- **Task brief**
Leaving out every picture, transcribe the lines from the line that contains "1080x581 pixels." to the end of the entries below, both ends included.

- **Input**

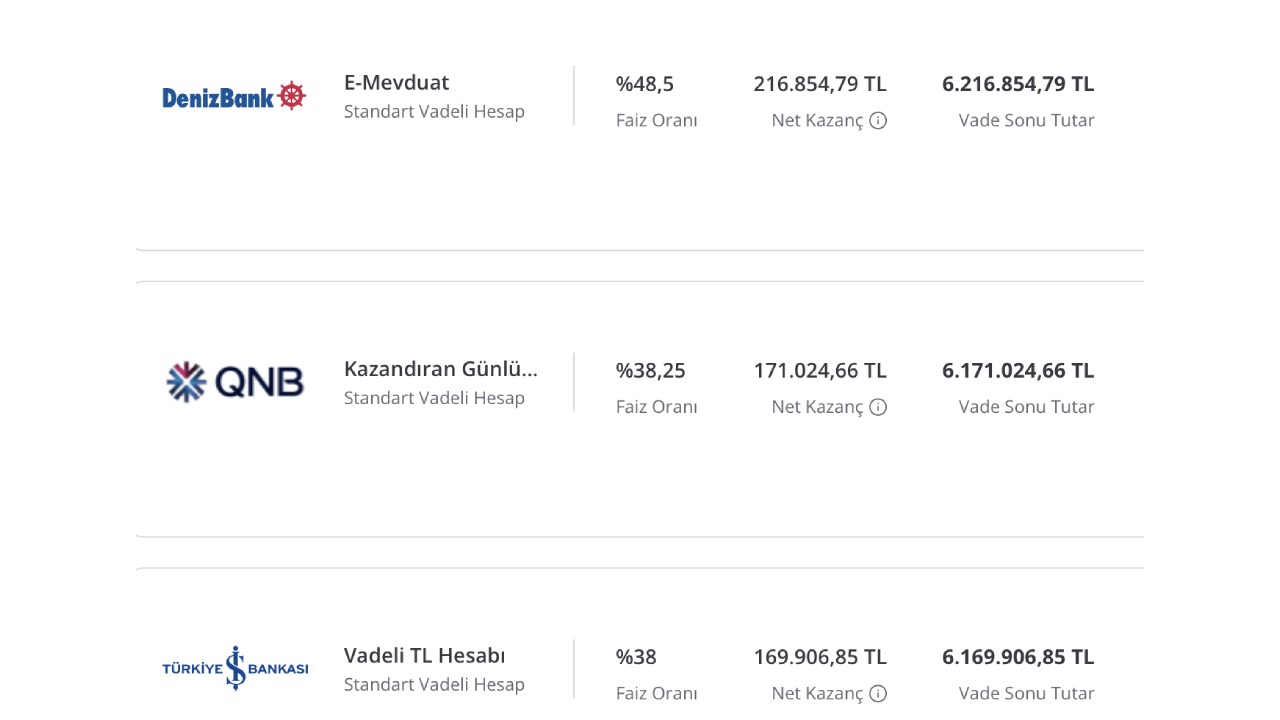Select the %38,25 interest rate value
Screen dimensions: 1280x720
click(651, 371)

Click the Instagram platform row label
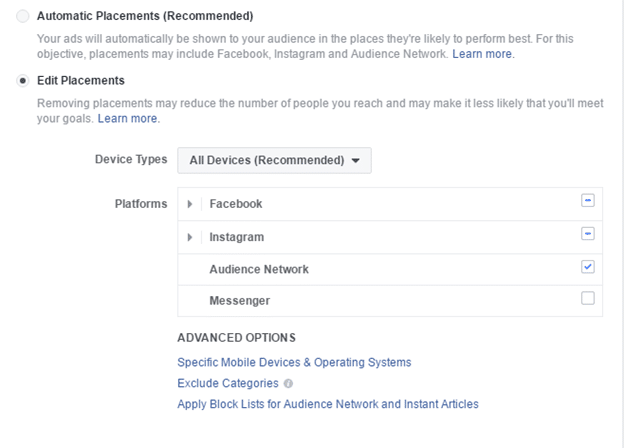(237, 238)
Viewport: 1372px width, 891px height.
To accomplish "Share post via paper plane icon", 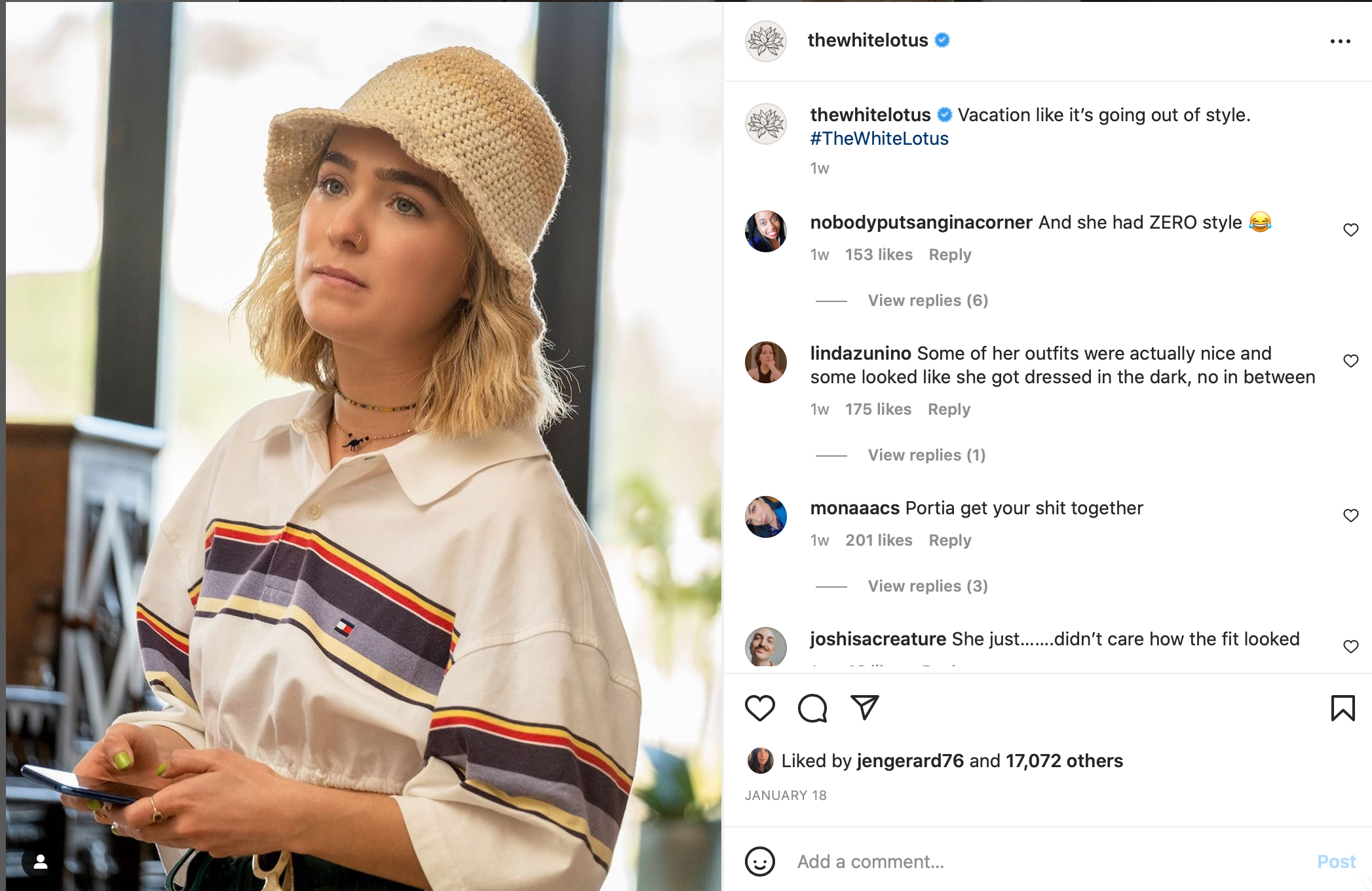I will (864, 708).
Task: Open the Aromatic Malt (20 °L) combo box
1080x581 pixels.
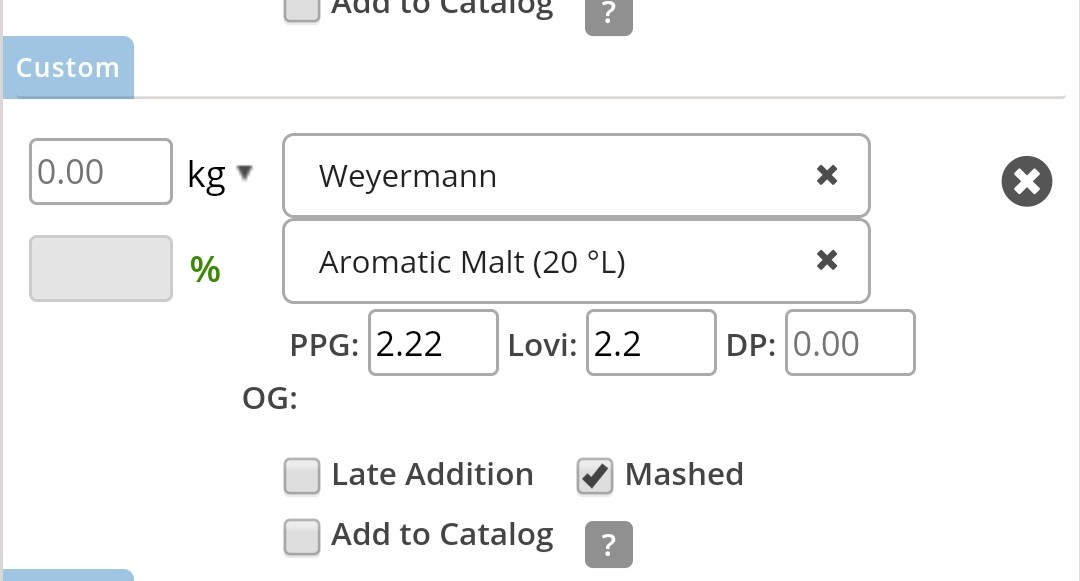Action: [x=577, y=262]
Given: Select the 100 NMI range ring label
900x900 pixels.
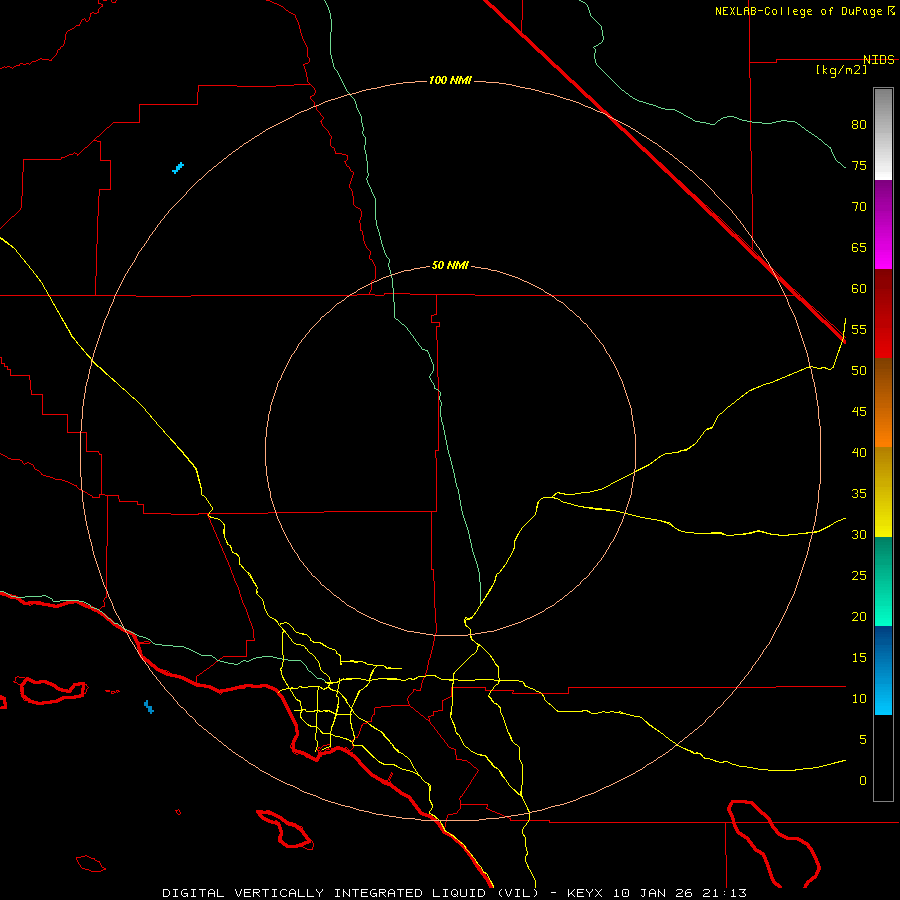Looking at the screenshot, I should pyautogui.click(x=449, y=80).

- **Solution to this task**
1080x581 pixels.
Action: [x=577, y=262]
Given: Select the 100 NMI range ring label
900x900 pixels.
Looking at the screenshot, I should pyautogui.click(x=449, y=80).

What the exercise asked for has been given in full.